A Florida woman alleged to be part of a group traveling to the Iowa Quad-Cities and other areas to break into vehicles and steal checks and other items was sentenced Thursday to up to 25 years in prison.
Shari Lee Buzzard, 36, of North Lauderdale, declined to make a statement before Judge Stuart Werling sentenced her on one count of ongoing criminal conduct, a Class B felony, during a hearing in Scott County District Court.
The judge also ordered her to pay $5,905 in victim restitution.
She pleaded guilty to the charge in March, and prosecutors on Thursday dismissed other charges, including conspiracy to commit a non-forcible felony, identity theft, second-degree theft, and forgery.
According to the arrest affidavits, on Sept. 25, at 12:43 p.m., Buzzard went to the drive-through of the University of Iowa Credit Union, 2123 53rd Ave., Bettendorf. Using a stolen driver's license and debit card, she cashed a personal check for $2,000. She then produced a second check written on a different personal account for $2,300.

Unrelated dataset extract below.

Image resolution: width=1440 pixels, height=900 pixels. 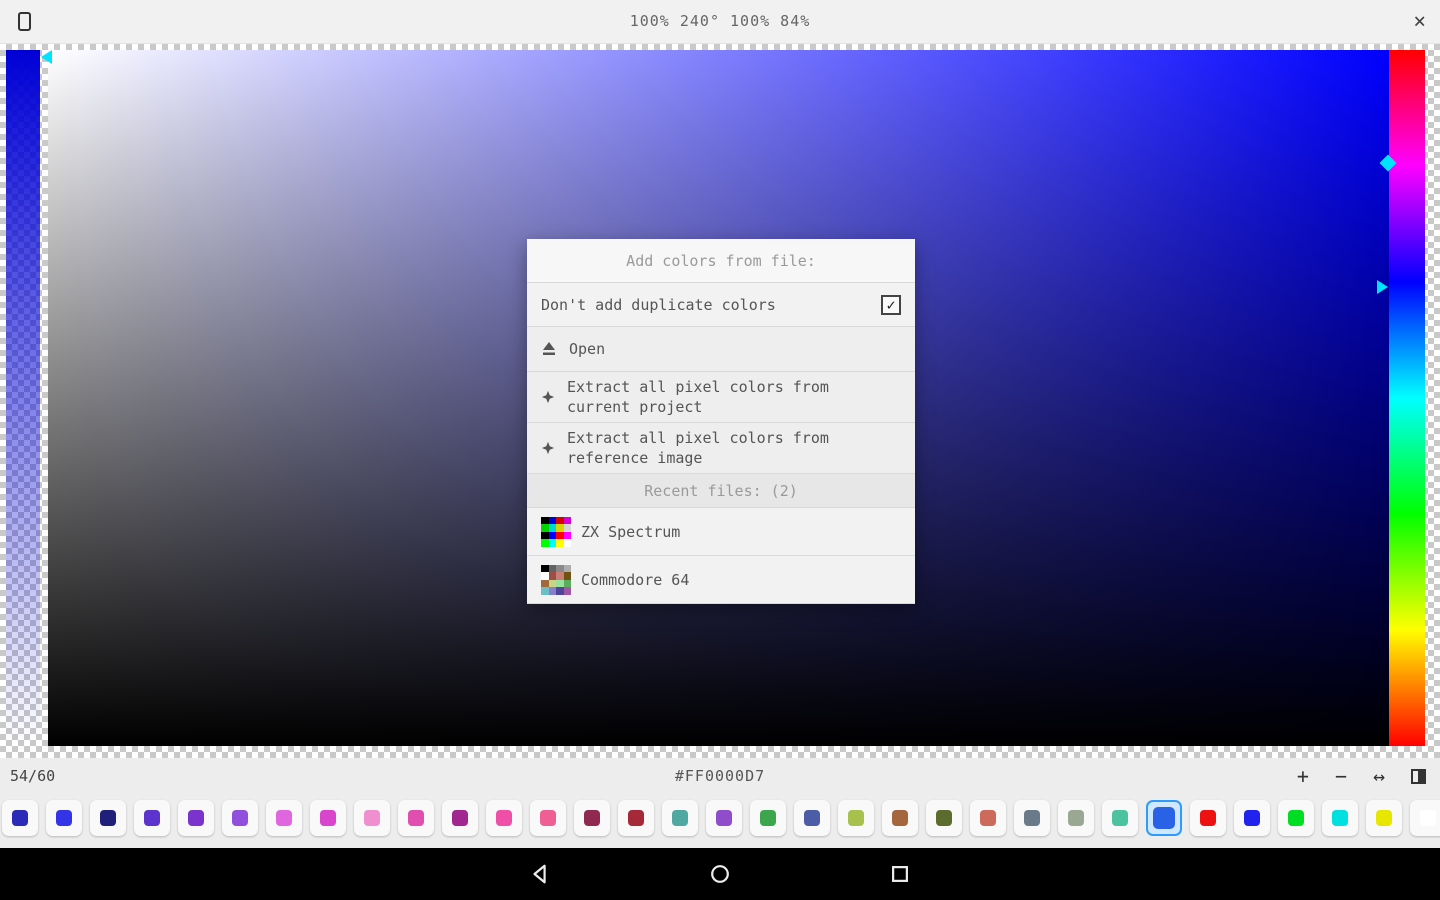 What do you see at coordinates (556, 580) in the screenshot?
I see `commodore-64-palette-thumbnail` at bounding box center [556, 580].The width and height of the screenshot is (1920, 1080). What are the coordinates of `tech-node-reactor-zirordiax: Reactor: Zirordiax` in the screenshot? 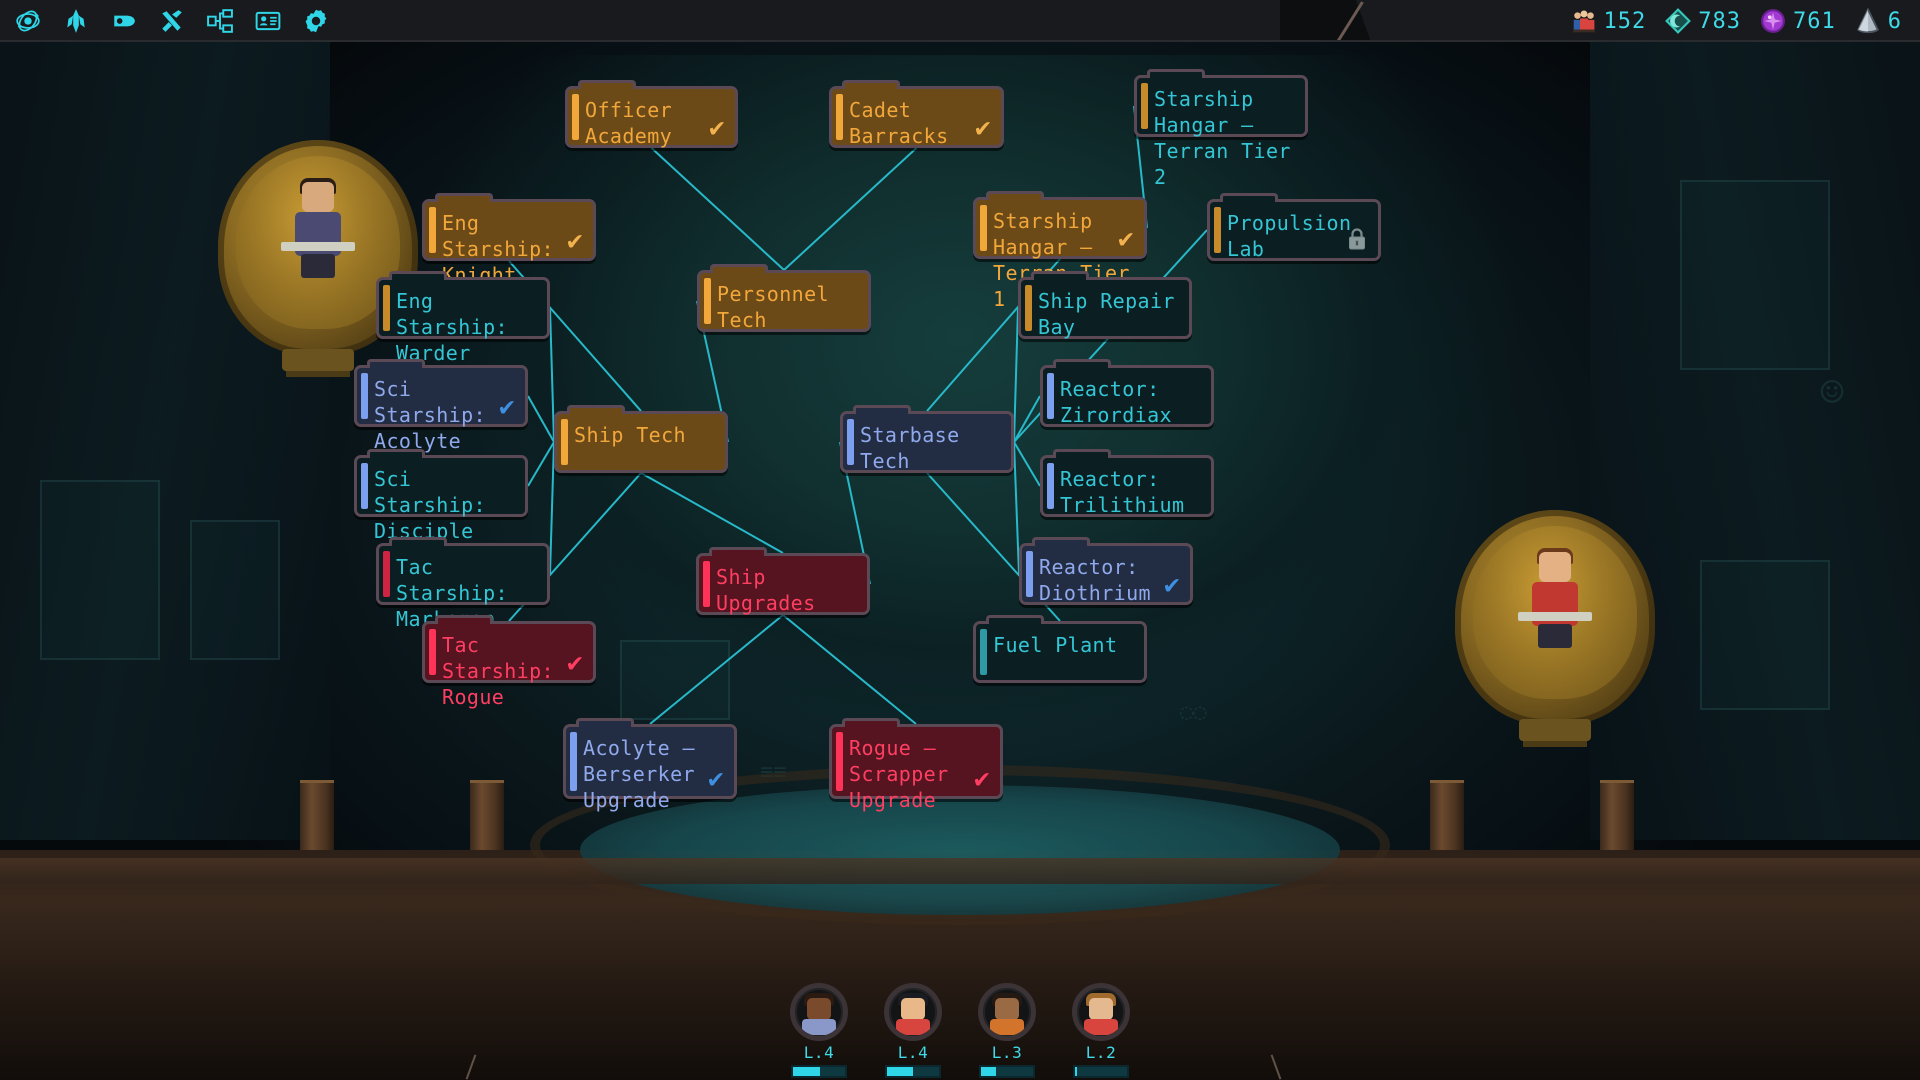 It's located at (1127, 393).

The checks had been stolen from vehicles in Grimes, Iowa, and Davenport. The driver's license and debit card were stolen from a vehicle in Coralville.
On Sept. 26, at 11:03 a.m., Buzzard went to the University of Iowa Credit Union and, using a stolen driver's license and debit card attempted to cash a check for $7,500. It had been reported stolen from a vehicle in Bettendorf on Sept. 22.

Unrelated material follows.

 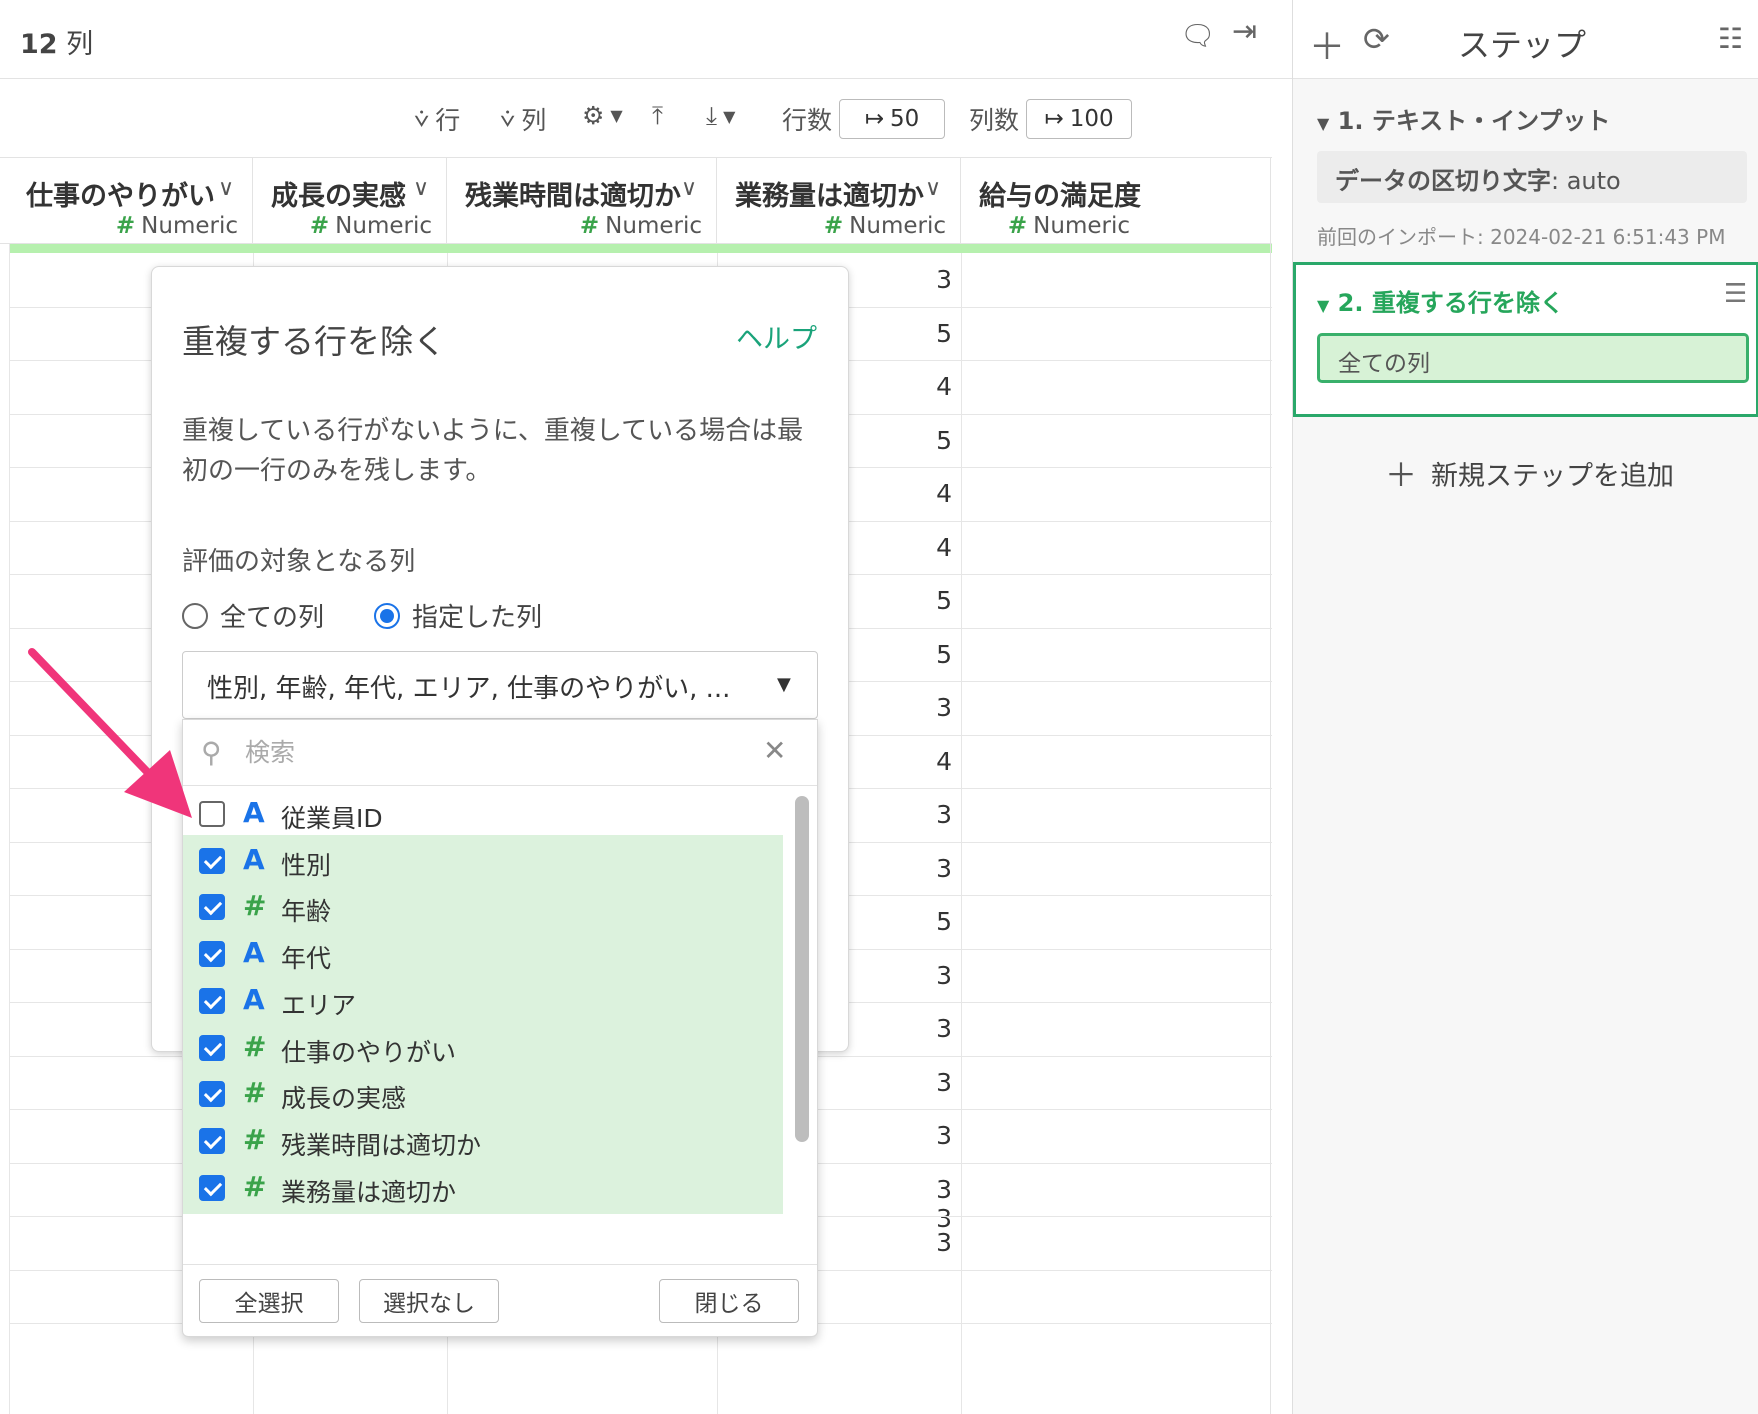 What do you see at coordinates (319, 1005) in the screenshot?
I see `column-option-label: エリア` at bounding box center [319, 1005].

As Bettendorf police arrived at the bank, she fled and a high-speed chase ensued.
Buzzard was released on her own recognizance; a bench warrant was issued Oct. 25 after she failed to appear for her arraignment. In the meantime, she picked up additional felony charges of identity theft and theft by deception in Kentucky, Assistant Scott County Attorney Caleb Copley said at sentencing. She refused to waive extradition and a governor's warrant was sought to bring her back to Iowa at a considerable expense, Copley said.

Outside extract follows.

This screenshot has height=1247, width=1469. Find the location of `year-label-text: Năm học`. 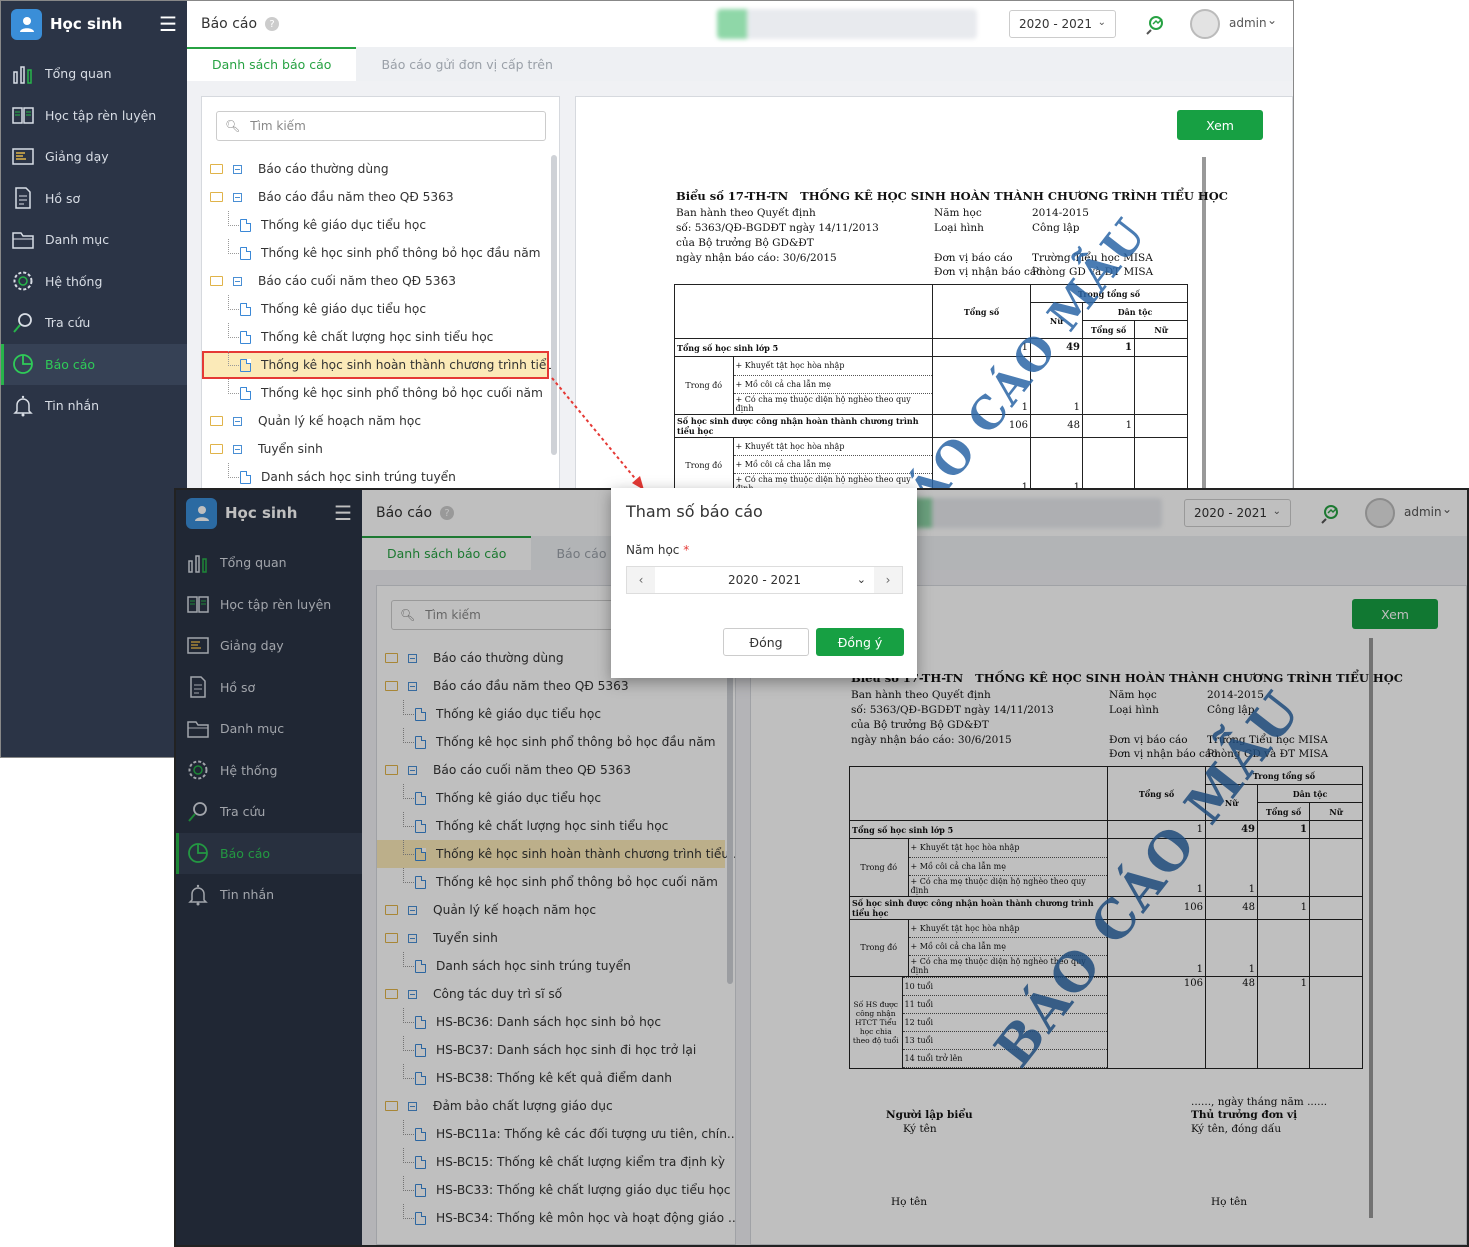

year-label-text: Năm học is located at coordinates (653, 550).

She was arrested on the warrant Feb. 13 and has remained in the Scott County Jail.
He said Buzzard "came up here to this community with the sole purpose of committing crime."
"That’s the only reason she was here,” Copley said.
Her attorney, Melanie Thwing, argued for probation, saying it is "telling" her criminal history occurred in 2018 and beyond.
That is an indication of a larger issue – like substance abuse or mental health, she argued.
Thwing also said Buzzard has completed numerous programs in jail.